ISS is a three layer software package consisting of:
1. Invest database of retinal vascular function data
2. Middleware
3. Import / export tools
4. Research software
Invest database
The Invest database is at the core of our data storage solution, i.e. it is the central repository for all the primary data related to the project. It contains all data from the various retinal vessel analysis data sources in a single location as well as related medical background data (e.g. lifestyle information, cardiovascular, blood tests, endothelium), where collected.

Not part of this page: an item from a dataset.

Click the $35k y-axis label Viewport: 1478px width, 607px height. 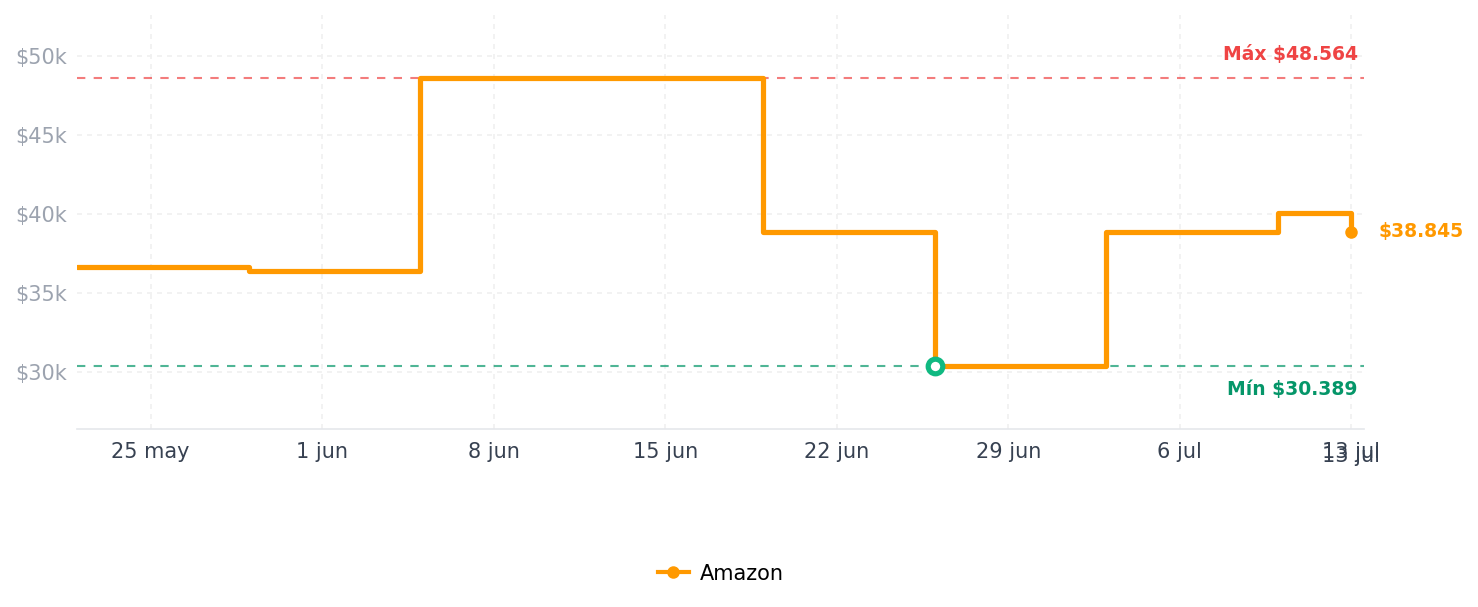point(41,294)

The technical solution for the central Invest database involves an Ubuntu 16.04 LTS server, backed by RAID-Z storage. The database server is accessible only to two users. Physically the server is locked in the project coordinators' office.
Challenges:
There are two technical issues to overcome related to databases:
1. merging multiple Sybase databases in a single relational database and
2. extracting the measurement data from the retinal vessel analysis recordings
Merging multiple Sybase databases was challenging because of the following factors:
1. Outdated documentation of the used database structure.
2. The so-called moving target problem. Update to the vendor's software brought breaking changes in their database structure.

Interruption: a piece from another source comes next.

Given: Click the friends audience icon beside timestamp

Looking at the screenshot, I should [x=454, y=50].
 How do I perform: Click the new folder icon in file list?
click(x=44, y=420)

3. Inconsistencies in data entry. Subtle changes in spelling or typos can lead to the same patient being recorded in multiple Sybase databases.
4. Lack of Sybase licenses.
Creating a complete multi-center database was out of scope of the project. The binary data format used for recording the measurements had no documentation and this made the extraction of the actual measurement data for research pourposes extremely difficult.
Middleware
The middleware is an abstraction layer above the Invest database and provides access for the import/export tools. It consists of two projects, implemented in .NET:
1. InvestDb. This maps the database tables to .NET classes.
2. RVADecoder. This is a class library which extracts the data from RVA recordings.
The import/export tools
A set of four utility tools have been created to facilitate (1) importing data from the DVA equipment, (2) exporting data from the Invest database to csv files as well as (3) importing csv files into Invest database, and (4) editing or adding medical background for patients.
These tools have been glued together with various BASH and Windows batch scripts to allow the seamless and safe movement of data (using SSH tunnels) between the different computers over the intranet: development computer / client computer -- database server -- DVA machine.
Research software
The research software is the largest part of the project and is responsible for the data analysis part of the research. It includes a technical solution consisting of a so-called thin layer for accessing the database, a caching mechanism which allows reusing past database queries, and most importantly data analysis and data visualisation tools. The research and exploration tools have been written in Matlab.
Analysis and visualisation of the RVA data
Modelling the retinal vessel response has proved to be challenging because of the significant amount of noise of various sources present in the signal. We experimented with a large number of computational and mathematical methods, such as neural networks (including autoencoders), genetic programming, classical time series models (e.g. ar, arma, Box-Jenkins, output-error). Due to the high dimensional nature of the flicker data, for visualisation, the challenge was in the choice of the dimensionality reduction algorithm which would allow the mapping of all measurements into 2D or 3D.
An essential step towards our final solution of modelling the personal flicker response of patients consisted in the explicit modelling of the flicker signal. By including the flicker signal as a square wave function and modelling the vascular flicker response as a dynamic system it was possible to create a 2D mapping that correlates very well with the distance from the golden average. Therefore we have produced a sound method for accurately modelling individual flicker response.